Records from a pointing dataset:
□ □ □ □ □ □ □

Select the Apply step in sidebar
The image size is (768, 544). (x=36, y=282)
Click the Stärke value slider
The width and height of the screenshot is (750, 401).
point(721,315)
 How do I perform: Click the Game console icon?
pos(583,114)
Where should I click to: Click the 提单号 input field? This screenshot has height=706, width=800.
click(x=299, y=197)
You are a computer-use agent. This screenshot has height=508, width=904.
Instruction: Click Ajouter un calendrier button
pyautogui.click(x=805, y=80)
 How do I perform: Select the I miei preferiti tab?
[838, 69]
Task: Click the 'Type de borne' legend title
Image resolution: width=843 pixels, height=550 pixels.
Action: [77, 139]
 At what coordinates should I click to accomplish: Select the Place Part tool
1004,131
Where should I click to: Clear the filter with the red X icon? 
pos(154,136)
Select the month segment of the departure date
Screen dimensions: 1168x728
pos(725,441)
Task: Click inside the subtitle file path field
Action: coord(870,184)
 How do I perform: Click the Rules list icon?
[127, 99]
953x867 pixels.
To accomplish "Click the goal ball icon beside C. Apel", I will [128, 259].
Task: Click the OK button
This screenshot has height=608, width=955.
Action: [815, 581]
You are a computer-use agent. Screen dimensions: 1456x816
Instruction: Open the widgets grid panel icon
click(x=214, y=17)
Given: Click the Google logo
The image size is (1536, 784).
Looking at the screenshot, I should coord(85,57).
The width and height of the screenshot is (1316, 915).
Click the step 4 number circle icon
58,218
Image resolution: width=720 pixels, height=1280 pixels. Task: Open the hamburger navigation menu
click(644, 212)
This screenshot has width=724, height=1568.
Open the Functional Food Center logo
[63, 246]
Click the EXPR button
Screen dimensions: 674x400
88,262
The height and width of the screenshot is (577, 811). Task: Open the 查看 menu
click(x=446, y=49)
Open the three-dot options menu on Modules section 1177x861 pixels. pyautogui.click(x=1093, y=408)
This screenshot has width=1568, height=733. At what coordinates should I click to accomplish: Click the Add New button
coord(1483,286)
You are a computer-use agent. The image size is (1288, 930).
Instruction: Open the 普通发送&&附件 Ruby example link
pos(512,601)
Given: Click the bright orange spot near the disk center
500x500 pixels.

□ □ □ □ □ □ □

Requirements: Format the material as a numbered list, beginning with the line containing "Task: Click the 'Type de borne' legend title" and continuing through the line containing "pos(154,136)", omitting blank lines.

Exercise output:
1. Task: Click the 'Type de borne' legend title
2. Image resolution: width=843 pixels, height=550 pixels.
3. Action: [77, 139]
4.  At what coordinates should I click to accomplish: Select the Place Part tool
5. 1004,131
6. Where should I click to: Clear the filter with the red X icon? 
7. pos(154,136)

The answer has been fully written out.